Data extracted from a collection
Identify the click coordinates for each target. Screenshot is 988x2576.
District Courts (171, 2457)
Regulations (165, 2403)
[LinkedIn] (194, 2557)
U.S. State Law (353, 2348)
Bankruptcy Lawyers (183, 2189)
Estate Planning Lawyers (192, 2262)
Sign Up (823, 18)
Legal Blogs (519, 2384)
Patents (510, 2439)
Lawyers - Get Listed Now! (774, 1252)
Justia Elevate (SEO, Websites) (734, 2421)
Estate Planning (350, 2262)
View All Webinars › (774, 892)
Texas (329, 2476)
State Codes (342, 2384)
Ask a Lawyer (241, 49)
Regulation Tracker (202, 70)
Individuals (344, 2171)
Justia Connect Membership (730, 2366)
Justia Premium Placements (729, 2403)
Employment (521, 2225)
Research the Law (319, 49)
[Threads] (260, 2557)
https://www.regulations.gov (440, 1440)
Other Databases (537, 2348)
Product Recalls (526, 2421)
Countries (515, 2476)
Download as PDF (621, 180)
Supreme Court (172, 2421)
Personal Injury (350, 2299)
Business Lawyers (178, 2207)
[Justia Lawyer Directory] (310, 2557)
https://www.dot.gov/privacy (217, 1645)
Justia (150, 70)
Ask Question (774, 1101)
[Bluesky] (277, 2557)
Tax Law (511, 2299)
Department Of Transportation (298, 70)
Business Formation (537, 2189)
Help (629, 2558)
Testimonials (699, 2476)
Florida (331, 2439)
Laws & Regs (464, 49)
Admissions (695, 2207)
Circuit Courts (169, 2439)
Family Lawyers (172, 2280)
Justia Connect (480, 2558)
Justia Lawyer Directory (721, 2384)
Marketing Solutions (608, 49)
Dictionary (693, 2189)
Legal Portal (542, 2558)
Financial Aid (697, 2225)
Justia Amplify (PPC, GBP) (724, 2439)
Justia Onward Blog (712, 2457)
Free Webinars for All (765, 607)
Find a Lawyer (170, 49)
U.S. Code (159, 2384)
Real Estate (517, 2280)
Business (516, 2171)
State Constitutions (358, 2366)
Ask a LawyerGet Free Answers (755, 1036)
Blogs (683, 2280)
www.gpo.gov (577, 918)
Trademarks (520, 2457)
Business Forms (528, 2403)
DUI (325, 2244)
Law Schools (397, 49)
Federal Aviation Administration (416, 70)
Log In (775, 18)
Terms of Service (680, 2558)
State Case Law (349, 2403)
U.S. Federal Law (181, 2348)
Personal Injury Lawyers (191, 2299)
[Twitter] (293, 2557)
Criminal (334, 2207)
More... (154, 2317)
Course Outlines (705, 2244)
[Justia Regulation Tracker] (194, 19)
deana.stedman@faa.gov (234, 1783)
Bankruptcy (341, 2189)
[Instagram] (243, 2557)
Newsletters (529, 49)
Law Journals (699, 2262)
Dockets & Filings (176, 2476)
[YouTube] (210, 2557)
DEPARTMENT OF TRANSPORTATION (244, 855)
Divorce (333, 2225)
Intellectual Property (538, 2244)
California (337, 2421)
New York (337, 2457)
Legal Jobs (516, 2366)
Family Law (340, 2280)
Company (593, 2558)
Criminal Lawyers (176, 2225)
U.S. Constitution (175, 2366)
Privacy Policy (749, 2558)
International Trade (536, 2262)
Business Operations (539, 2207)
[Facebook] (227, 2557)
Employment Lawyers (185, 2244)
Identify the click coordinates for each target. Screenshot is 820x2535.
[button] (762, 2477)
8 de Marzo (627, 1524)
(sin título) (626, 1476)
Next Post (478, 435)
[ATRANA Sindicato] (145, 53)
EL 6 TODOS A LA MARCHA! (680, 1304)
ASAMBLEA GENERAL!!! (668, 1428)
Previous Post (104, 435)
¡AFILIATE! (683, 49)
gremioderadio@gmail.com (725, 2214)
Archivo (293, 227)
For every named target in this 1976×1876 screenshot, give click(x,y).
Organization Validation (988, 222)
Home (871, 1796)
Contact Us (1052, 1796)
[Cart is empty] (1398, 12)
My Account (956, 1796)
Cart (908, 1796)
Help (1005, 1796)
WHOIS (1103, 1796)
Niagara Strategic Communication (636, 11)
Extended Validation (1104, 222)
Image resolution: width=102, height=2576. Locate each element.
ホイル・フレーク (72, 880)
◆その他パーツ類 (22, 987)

Task directions:
In the data above, count the lines where the word "Directory" appears; reply with the number only.

Answer box:
2